The article is well written in an appropriate way with the data presented in appropriate form. This is an important and an active area of research and a better understanding of the role of PGPR for plant growth under different inoculations and environments. This topic is one that should be of general interest to readers of Microorganisms, though I do have concerns with manuscript that I detail below.

1, The comparison of the endophytic, rhizospheric and epiphytic colonization was not under the same experiment using consistent methods. So there is no statistical support to argue the difference between the three colonizations, although certain discussions are still OK.

2, There are thousands studies on testing plant beneficial microbes, we all know that most were unsuccessful when transporting from agar to the soils. So I expect more discussions on the mechanisms for the poor colonisation/performance of PGPR in the field.

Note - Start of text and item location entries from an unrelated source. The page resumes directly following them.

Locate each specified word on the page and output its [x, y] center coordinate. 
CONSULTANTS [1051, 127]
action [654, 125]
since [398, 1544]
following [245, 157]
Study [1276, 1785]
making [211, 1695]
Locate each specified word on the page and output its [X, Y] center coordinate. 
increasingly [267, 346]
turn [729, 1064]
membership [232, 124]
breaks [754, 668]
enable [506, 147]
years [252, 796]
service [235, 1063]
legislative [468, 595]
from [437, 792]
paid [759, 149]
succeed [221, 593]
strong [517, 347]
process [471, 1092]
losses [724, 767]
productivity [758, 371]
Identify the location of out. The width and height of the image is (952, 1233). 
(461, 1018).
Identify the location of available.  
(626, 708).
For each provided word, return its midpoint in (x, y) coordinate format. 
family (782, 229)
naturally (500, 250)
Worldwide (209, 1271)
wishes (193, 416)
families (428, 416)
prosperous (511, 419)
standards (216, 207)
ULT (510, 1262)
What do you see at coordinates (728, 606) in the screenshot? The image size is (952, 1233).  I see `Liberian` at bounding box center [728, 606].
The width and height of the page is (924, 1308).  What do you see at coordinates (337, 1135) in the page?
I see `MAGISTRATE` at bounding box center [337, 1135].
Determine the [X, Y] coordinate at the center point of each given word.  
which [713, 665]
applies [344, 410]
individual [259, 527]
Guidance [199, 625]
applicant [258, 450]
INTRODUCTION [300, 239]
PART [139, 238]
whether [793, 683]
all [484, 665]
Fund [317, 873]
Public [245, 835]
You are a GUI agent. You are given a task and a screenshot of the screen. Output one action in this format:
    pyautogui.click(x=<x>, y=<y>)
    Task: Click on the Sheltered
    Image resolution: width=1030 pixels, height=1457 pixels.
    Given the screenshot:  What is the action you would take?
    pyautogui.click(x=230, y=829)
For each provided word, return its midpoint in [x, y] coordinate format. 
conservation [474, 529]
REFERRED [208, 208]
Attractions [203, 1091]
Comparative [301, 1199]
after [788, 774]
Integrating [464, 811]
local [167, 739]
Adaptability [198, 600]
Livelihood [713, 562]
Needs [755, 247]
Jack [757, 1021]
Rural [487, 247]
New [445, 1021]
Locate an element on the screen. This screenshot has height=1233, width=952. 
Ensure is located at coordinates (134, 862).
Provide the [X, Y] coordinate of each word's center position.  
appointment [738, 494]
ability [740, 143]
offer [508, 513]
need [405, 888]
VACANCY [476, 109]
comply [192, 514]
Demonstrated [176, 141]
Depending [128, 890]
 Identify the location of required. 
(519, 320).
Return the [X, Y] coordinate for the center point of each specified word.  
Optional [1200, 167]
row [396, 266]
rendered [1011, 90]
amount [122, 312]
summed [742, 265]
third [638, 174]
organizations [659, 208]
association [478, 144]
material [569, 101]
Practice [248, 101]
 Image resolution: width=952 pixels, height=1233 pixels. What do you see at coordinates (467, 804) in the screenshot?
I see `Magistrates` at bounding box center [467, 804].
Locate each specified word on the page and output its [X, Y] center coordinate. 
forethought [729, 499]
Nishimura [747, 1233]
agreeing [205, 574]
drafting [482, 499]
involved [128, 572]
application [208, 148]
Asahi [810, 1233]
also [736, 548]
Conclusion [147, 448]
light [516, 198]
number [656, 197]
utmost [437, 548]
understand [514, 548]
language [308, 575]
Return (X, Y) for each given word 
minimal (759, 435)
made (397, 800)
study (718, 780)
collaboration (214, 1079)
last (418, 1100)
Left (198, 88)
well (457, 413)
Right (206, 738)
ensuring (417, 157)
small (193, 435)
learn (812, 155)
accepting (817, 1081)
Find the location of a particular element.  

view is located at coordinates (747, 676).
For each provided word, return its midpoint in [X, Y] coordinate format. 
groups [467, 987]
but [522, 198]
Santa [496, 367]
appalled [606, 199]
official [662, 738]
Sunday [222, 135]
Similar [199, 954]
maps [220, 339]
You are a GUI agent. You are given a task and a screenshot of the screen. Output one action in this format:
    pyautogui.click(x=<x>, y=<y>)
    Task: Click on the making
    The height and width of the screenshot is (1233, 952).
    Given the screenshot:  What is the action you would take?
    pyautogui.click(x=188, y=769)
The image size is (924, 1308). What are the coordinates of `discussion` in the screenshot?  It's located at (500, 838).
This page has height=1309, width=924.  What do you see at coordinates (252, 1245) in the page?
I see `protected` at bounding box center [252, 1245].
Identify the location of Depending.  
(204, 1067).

3, PCR-DGGE method might be able to identify the bacteria at the species level, but not the strain level. Please see the detail methodology discussed from doi.org/10.1016/j.soilbio.2018.12.012 So I think the identified strain here can be called “potential” P. protegens MP12.

4, The dsRed-tagged P. protegens MP12 should have the same PGPR function as the wild, so related genomic evidence or data on plate performance should be provided.

Author Response

We thank the reviewer for her/his comments useful to improve the manuscript.

The comparison of the endophytic, rhizospheric and epiphytic colonization was not under the same experiment using consistent methods. So there is no statistical support to argue the difference between the three colonizations, although certain discussions are still OK.

Authors: The reviewer has right. We have used different methods to induce the colonization in plants based on the three types of bacterial treatment (endophytic, rhizospheric and epiphytic). This experimental design was chosen as the most suitable technique for each treatment. Data of this work are useful for further investigations where same experimental conditions for each type of colonization could be applied. Statistical analysis was carried out for enumeration (plate count) in endophytic (L298-303; L345-347) and epiphytic (L397-399) colonization, while rhizopheric colonization was assessed by qualitative analysis (PCR-DGGE, PCR with species-specific primers). As above said, because the experimental conditions were not similar for all type of colonization protocols, statistical analysis to argue difference among them was not possible.

There are thousands studies on testing plant beneficial microbes, we all know that most were unsuccessful when transporting from agar to the soils. So I expect more discussions on the mechanisms for the poor colonisation/performance of PGPR in the field.

Authors: More discussion regarding this topic was included in the text (L451-455; L468-495).

PCR-DGGE method might be able to identify the bacteria at the species level, but not the strain level. Please see the detail methodology discussed from doi.org/10.1016/j.soilbio.2018.12.012 So I think the identified strain here can be called “potential” P. protegens MP12.

Authors: The reviewer has right. “Potential” P. protegens MP12 was included in the text (L318; L363).

The dsRed-tagged P. protegens MP12 should have the same PGPR function as the wild, so related genomic evidence or data on plate performance should be provided.

Authors: The mini-Tn7 system was here chosen because chromosomal single-copy and site-specific insertion allows to perform experiments in environments where antibiotic selection is not feasible without compromising the host cell fitness and performance (L92-95). However, although in the previous version of the manuscript was not included, PGPR properties of the transformed strain were tested. These details were here described both in materials and methods and results, where a specific paragraph was included (L111-112; L267-268).